▶ _Work to do_:
Reproduce the records from their first line through the line containing "The image size is (1280, 720). What", including that line.

= = = = =

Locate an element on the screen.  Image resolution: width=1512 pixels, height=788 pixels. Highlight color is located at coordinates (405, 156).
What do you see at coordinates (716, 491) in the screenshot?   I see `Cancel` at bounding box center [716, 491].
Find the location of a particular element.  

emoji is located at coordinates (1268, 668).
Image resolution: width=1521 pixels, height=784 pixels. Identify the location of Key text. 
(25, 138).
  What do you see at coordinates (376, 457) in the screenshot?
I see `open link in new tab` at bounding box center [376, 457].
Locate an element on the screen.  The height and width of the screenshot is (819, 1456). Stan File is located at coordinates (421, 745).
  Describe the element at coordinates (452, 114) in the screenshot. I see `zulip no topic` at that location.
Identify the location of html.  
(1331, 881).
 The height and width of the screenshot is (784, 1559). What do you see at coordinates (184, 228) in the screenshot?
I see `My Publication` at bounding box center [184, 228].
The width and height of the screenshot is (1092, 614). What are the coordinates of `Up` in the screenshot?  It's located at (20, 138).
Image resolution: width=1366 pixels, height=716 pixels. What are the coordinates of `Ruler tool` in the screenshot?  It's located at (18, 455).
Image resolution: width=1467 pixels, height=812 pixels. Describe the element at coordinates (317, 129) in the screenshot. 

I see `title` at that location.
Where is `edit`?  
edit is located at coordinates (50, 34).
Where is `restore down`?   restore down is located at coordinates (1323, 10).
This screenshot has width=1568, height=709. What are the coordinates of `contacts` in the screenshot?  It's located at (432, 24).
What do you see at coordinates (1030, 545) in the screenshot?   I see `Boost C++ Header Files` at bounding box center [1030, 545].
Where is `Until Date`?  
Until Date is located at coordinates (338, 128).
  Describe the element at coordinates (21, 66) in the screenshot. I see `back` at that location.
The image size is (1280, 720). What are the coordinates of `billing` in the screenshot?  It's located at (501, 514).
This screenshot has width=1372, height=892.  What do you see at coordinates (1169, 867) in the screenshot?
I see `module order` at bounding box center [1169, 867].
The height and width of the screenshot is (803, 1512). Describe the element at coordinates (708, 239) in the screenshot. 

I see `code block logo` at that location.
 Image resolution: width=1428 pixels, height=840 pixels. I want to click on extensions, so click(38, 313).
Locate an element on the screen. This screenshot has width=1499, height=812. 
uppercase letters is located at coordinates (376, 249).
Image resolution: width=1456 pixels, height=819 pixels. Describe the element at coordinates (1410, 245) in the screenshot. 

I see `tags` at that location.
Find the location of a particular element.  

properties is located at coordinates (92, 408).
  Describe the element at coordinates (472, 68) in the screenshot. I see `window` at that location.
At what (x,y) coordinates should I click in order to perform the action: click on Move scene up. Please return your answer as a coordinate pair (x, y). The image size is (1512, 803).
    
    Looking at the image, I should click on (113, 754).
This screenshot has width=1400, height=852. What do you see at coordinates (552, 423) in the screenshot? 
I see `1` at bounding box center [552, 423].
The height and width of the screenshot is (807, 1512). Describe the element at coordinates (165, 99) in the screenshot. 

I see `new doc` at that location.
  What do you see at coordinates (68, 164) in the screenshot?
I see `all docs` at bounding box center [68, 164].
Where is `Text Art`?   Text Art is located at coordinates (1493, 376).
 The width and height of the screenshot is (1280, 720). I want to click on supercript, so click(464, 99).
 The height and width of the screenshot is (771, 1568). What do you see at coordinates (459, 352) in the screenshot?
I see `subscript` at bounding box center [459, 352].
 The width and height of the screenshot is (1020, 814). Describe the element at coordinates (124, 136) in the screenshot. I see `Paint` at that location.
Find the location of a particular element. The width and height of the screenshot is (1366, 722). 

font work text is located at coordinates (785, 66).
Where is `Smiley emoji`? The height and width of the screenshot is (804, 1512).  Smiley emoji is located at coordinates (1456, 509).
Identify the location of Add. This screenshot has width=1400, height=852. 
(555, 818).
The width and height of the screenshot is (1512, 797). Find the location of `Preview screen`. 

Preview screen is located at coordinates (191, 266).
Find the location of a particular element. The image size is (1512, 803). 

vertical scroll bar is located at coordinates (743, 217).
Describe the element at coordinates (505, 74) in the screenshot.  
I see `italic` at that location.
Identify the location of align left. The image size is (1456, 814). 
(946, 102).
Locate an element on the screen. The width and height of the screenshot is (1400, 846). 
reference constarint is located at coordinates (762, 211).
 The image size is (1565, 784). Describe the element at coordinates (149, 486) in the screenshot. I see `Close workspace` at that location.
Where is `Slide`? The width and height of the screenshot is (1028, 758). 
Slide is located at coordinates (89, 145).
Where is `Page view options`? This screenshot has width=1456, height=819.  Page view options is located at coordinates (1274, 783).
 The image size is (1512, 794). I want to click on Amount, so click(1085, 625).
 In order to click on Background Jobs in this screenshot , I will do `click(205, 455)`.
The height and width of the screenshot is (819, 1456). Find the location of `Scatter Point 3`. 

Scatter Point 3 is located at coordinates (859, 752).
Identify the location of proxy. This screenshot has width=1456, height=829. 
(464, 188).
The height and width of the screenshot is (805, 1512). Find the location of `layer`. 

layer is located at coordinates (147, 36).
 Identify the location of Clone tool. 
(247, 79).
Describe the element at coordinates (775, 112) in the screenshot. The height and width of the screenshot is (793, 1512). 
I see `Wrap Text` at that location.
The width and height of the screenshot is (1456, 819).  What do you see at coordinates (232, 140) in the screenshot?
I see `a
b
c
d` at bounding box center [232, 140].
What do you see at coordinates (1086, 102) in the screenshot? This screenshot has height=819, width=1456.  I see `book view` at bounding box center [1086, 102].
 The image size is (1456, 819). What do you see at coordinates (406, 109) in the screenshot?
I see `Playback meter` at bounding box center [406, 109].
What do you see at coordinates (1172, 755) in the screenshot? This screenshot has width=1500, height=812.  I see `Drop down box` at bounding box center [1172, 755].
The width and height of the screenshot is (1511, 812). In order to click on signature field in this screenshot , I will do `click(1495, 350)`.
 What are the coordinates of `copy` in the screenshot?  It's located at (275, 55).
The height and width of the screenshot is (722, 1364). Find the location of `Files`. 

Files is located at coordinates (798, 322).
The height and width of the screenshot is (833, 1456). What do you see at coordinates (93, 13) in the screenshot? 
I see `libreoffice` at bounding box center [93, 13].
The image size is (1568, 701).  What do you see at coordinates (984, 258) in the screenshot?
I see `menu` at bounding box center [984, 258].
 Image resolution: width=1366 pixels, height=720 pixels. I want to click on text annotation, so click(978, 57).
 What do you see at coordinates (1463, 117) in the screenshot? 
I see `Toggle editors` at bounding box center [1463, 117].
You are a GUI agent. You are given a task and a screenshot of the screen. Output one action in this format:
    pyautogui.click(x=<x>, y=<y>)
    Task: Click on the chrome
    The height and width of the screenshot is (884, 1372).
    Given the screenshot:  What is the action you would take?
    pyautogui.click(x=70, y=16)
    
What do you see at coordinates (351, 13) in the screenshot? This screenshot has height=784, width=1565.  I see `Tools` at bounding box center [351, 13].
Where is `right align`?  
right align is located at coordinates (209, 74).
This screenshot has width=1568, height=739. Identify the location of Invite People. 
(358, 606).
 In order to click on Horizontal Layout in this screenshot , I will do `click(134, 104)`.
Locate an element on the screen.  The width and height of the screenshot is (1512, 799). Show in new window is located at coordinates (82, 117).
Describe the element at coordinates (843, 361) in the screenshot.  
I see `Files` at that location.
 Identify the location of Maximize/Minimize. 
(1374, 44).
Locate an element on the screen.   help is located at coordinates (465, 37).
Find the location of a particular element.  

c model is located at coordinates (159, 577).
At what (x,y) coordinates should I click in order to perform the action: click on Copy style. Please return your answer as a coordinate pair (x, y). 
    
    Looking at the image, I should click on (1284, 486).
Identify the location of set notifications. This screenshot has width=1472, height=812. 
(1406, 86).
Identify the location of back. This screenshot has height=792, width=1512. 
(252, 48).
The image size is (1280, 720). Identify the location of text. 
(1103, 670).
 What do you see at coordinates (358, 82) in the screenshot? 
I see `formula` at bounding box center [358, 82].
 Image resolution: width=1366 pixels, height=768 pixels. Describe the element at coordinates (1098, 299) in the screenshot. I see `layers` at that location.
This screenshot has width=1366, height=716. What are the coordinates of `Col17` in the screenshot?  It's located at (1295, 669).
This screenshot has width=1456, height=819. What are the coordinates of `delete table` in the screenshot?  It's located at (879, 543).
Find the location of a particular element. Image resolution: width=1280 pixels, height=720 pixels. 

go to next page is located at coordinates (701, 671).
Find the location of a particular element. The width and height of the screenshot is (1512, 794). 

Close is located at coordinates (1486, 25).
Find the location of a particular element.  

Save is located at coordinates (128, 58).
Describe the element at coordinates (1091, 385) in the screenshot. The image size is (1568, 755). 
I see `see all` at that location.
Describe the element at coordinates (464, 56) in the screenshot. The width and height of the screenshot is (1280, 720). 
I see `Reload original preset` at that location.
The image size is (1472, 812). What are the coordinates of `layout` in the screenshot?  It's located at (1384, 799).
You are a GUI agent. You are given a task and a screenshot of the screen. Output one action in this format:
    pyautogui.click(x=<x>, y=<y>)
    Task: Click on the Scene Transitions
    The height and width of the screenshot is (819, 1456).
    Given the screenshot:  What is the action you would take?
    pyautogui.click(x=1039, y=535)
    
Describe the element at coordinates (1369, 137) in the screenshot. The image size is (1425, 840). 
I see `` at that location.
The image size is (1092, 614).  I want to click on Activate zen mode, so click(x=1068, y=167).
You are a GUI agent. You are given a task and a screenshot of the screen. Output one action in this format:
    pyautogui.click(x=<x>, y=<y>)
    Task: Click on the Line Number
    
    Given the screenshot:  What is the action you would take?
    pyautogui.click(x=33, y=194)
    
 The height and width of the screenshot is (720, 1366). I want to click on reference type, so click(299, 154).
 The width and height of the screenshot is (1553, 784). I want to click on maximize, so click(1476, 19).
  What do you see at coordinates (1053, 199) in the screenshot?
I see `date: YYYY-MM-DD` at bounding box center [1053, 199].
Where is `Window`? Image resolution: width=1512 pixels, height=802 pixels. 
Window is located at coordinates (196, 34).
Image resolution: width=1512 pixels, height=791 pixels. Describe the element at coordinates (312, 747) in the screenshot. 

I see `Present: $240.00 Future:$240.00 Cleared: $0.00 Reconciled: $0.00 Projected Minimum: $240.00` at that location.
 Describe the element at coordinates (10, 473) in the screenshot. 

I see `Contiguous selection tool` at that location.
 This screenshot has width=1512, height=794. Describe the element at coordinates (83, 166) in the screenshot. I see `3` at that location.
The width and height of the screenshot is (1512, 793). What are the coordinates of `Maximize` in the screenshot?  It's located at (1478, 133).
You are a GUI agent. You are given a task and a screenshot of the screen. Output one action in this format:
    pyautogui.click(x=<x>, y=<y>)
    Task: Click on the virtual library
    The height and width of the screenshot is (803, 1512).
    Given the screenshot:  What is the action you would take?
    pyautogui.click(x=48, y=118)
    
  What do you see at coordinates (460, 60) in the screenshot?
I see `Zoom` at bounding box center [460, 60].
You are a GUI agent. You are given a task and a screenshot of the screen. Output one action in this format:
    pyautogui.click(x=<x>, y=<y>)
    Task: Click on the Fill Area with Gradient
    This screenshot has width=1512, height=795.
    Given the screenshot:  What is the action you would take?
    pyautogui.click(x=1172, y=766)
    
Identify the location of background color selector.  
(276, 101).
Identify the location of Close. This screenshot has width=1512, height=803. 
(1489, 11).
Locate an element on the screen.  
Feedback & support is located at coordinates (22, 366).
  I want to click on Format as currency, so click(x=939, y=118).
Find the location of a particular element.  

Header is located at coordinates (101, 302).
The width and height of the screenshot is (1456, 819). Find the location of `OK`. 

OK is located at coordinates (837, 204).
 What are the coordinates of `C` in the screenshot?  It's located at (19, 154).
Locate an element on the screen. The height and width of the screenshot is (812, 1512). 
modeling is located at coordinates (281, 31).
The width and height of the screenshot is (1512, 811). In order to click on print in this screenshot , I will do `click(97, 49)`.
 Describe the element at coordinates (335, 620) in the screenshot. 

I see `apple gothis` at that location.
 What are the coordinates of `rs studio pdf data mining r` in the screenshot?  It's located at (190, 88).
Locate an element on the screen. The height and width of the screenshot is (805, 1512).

= = = = =

▶ _Full response_:
Locate an element on the screen.  Image resolution: width=1512 pixels, height=788 pixels. Highlight color is located at coordinates (405, 156).
What do you see at coordinates (716, 491) in the screenshot?   I see `Cancel` at bounding box center [716, 491].
Find the location of a particular element.  

emoji is located at coordinates (1268, 668).
Image resolution: width=1521 pixels, height=784 pixels. Identify the location of Key text. 
(25, 138).
  What do you see at coordinates (376, 457) in the screenshot?
I see `open link in new tab` at bounding box center [376, 457].
Locate an element on the screen.  The height and width of the screenshot is (819, 1456). Stan File is located at coordinates (421, 745).
  Describe the element at coordinates (452, 114) in the screenshot. I see `zulip no topic` at that location.
Identify the location of html.  
(1331, 881).
 The height and width of the screenshot is (784, 1559). What do you see at coordinates (184, 228) in the screenshot?
I see `My Publication` at bounding box center [184, 228].
The width and height of the screenshot is (1092, 614). What are the coordinates of `Up` in the screenshot?  It's located at (20, 138).
Image resolution: width=1366 pixels, height=716 pixels. What are the coordinates of `Ruler tool` in the screenshot?  It's located at (18, 455).
Image resolution: width=1467 pixels, height=812 pixels. Describe the element at coordinates (317, 129) in the screenshot. 

I see `title` at that location.
Where is `edit`?  
edit is located at coordinates (50, 34).
Where is `restore down`?   restore down is located at coordinates (1323, 10).
This screenshot has width=1568, height=709. What are the coordinates of `contacts` in the screenshot?  It's located at (432, 24).
What do you see at coordinates (1030, 545) in the screenshot?   I see `Boost C++ Header Files` at bounding box center [1030, 545].
Where is `Until Date`?  
Until Date is located at coordinates (338, 128).
  Describe the element at coordinates (21, 66) in the screenshot. I see `back` at that location.
The image size is (1280, 720). What are the coordinates of `billing` in the screenshot?  It's located at (501, 514).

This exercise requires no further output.